Stored entries:

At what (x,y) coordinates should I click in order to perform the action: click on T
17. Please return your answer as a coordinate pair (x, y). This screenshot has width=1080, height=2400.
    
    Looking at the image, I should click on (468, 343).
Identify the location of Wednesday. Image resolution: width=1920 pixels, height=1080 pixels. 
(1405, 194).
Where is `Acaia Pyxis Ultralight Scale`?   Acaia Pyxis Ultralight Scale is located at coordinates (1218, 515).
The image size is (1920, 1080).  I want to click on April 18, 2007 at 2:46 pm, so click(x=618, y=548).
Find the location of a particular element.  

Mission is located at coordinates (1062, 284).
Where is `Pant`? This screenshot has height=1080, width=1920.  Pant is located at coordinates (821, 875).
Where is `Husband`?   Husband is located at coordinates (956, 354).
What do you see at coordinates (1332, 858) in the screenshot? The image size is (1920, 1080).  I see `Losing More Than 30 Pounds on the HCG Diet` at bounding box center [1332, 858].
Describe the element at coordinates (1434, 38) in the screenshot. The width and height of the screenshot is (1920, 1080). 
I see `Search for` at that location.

Requirements:
Copy out, in full, every line of the entries above that contains the string "width". Case matters.

Response to this exercise:
17. Please return your answer as a coordinate pair (x, y). This screenshot has width=1080, height=2400.
Identify the location of Wednesday. Image resolution: width=1920 pixels, height=1080 pixels. 
Where is `Pant`? This screenshot has height=1080, width=1920.  Pant is located at coordinates (821, 875).
Describe the element at coordinates (1434, 38) in the screenshot. The width and height of the screenshot is (1920, 1080). 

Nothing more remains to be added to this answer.